Exercise objective - Print exactly the lines from the one containing "Open the redacted poster username" through the last line of the entries below; the pictures stay out of the copy.

Supplied data -
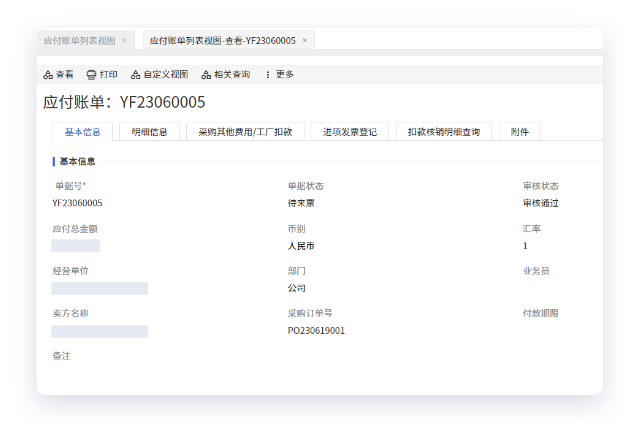Switch to the 明细信息 tab

coord(149,132)
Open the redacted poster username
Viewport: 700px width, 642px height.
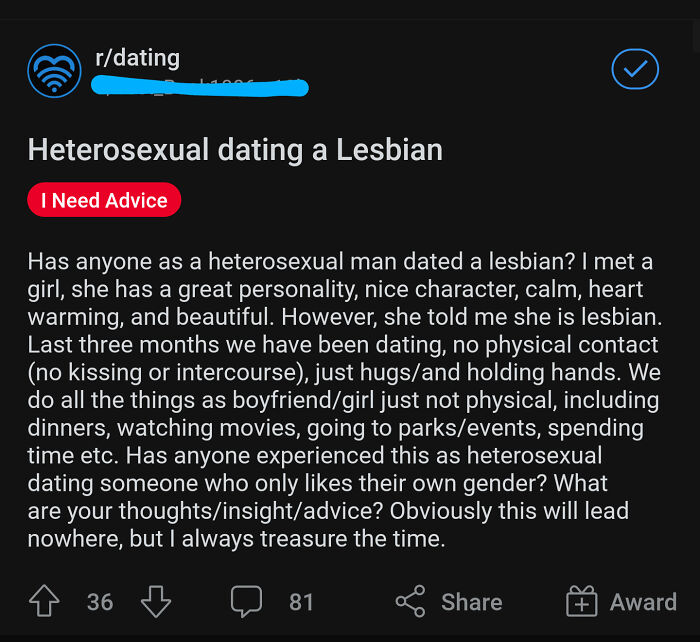pos(200,87)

Worked solution -
Open the redacted poster username
Viewport: 700px width, 642px height.
pos(200,87)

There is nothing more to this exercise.